Sometime in the next two years or so, craftsmen in Poland will put the finishing touches on 263 individual hotel rooms, then stack them on a single container ship bound for the Port of Oakland. From there, they’ll be trucked to a vacant lot in Sunnyvale, where they will be unloaded one by one and assembled on-site into Northern California’s first Millennium Hotel. It will go up in about 12 weeks.
A similar prefab strategy will result in a 250-unit residential complex next door, but instead of a sea voyage, the apartments will take a six-day train trip from a factory in Idaho.
“We are not only challenging ourselves to build a new, different kind of hotel,” said Aloysius Lee, group chief executive officer for Millennium Hotels and Resorts, the London-based company behind the project. “We are also challenging ourselves in using new technology, a new methodology of building.”
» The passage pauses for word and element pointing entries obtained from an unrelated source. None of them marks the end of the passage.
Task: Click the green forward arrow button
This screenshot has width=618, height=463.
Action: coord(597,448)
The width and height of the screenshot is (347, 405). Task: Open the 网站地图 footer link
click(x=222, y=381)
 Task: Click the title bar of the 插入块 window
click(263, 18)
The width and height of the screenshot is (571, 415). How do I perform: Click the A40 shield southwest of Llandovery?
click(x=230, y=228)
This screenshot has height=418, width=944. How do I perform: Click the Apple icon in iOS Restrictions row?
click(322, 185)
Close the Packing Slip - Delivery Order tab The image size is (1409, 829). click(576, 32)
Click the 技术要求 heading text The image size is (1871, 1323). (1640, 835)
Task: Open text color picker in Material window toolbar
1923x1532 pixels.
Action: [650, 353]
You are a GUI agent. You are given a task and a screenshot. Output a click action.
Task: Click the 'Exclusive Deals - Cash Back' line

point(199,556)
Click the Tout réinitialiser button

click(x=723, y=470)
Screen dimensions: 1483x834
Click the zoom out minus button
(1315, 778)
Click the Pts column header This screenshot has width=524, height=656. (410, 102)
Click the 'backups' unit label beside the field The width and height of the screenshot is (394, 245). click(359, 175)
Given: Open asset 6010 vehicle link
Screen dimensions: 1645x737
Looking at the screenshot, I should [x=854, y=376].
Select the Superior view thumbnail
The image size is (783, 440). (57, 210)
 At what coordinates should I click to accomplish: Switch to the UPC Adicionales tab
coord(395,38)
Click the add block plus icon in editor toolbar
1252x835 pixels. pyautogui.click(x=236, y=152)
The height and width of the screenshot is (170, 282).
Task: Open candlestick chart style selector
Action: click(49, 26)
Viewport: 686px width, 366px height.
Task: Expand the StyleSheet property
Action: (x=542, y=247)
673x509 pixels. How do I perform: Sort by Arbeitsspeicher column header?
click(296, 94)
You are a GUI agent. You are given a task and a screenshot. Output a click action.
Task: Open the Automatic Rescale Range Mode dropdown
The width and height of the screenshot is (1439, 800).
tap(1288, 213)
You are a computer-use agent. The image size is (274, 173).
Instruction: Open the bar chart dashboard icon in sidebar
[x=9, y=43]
The estimated $200 million development represents what could be the most ambitious modular construction effort yet undertaken in Silicon Valley. While prefabricated units have been used in a couple of apartment projects, the approach has not been used locally for a commercial building such as a hotel until now.
“It’s very unusual to hear about this in California,” said Alan X. Reay, president of Atlas Hospitality Advisors, who was familiar with only one or two modular hotel projects in the state.
It is also a major milestone for the region’s hospitality development scene, marking the arrival of a new hotel player with a different kind of product: A full-service, strikingly designed hotel that’s all about social spaces, executives said.